DIRECTION: Reproduce the listing from its beginning through the line containing "The height and", changing "screenshot" to "screen image" wherever it occurs and leaving all else unchanged. Return only those lines.

==== RECORD EXTRACTS

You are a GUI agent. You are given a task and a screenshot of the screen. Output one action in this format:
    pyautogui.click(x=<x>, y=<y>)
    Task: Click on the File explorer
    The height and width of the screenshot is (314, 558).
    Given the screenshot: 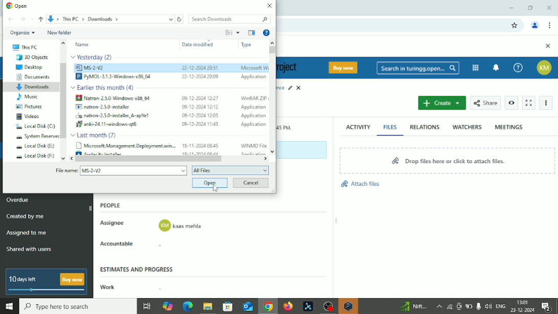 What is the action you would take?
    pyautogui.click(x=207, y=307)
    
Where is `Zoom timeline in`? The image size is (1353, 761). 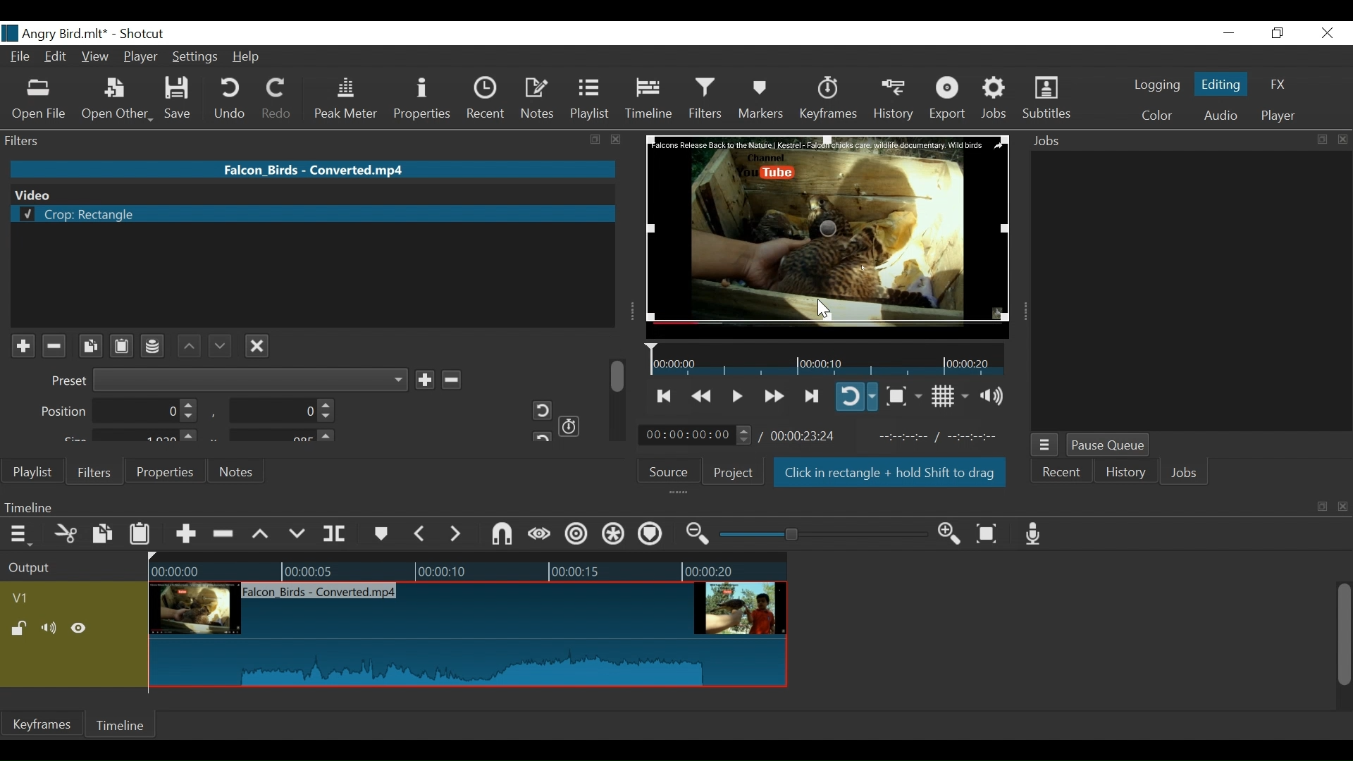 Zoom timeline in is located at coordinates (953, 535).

========

PROBLEM SOLUTION:
You are a GUI agent. You are given a task and a screen image of the screen. Output one action in this format:
    pyautogui.click(x=<x>, y=<y>)
    Task: Click on the File explorer
    The height and width of the screen image is (314, 558).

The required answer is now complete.